A Forst, in realtà, volevo andare in un ristorante che avevo individuato su Google Maps, ma qui non c’è un ponte sulla Neisse dalla Polonia. Avrebbe significato una lunga deviazione. Quindi la stazione di servizio polacca con annesso negozio è un must assoluto, perché il giorno dopo devo pedalare per ben 100 chilometri fino a quando non c’è un’altra possibilità di rifornimento.
Ricerca: L’inquietante foresta è la fabbrica di esplosivi di Forst-Scheuno, una fabbrica di esplosivi costruita durante il periodo nazista nel 1938. Veniva utilizzata per la produzione di munizioni a base di nitroglicerina. Il sito di 550 ettari comprendeva circa 400 edifici, 80 km di strade e 36 km di binari.
Affamata, mi faccio strada nell’assortimento della stazione di servizio. Le due donne polacche mi trattano in modo molto accondiscendente e poco amichevole e sembrano prendermi in giro. Stupidi tacchini, Stephan la pensava allo stesso modo un giorno dopo, diceva che erano solo stupidi. Seguono chilometri piacevoli sulla pista ciclabile della Neisse.
Al tramonto, arrivo a Grießen al CP4, l’enorme sito della miniera di lignite a cielo aperto di Jänschwalde.

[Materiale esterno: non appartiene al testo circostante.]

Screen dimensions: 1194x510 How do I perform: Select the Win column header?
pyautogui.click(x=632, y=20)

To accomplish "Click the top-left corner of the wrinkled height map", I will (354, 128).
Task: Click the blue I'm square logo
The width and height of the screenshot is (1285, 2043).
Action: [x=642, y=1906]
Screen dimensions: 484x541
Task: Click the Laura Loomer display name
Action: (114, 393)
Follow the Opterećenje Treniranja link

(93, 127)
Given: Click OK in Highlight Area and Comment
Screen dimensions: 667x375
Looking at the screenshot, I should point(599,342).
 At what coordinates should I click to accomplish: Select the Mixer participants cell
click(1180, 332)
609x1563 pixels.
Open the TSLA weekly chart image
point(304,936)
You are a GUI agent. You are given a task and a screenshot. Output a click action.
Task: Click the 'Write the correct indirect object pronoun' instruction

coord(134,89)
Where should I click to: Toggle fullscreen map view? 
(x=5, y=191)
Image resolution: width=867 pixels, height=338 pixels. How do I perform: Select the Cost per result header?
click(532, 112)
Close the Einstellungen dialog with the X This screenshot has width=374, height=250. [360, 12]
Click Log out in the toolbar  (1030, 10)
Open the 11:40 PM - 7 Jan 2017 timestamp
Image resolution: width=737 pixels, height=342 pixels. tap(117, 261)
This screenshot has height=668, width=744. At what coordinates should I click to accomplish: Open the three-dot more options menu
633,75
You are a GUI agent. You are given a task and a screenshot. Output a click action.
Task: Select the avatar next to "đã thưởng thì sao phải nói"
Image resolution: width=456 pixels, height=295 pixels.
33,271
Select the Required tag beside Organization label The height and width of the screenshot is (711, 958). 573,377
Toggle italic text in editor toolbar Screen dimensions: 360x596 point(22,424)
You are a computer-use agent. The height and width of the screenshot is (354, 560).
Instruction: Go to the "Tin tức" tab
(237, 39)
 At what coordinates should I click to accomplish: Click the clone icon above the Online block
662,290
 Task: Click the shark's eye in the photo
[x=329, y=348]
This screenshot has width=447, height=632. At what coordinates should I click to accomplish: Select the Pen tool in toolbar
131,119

La lignite viene estratta qui su un’area di 60 km². Solo in lontananza si vedono le enormi attrezzature minerarie.
Sono qui secondo i piani, perché a soli 5 chilometri di distanza ho già individuato il mio posto letto per oggi: un rifugio vicino a Taubendorf. Non trovo un rifugio, ma un’area picnic. Pianto la tenda sul retro di un piccolo palcoscenico all’aperto e c’è persino un „servizio di doccia e lavaggio“ con un rubinetto dell’acqua. Così uso anche il filo per lavare i panni che ho portato con me. Sono solo, non c’è un solo abitante del villaggio. Il „rumore“ delle macchine per la mietitura in lontananza mi culla nel sonno. La raccolta del grano va avanti fino alle 23 circa, quando fa buio.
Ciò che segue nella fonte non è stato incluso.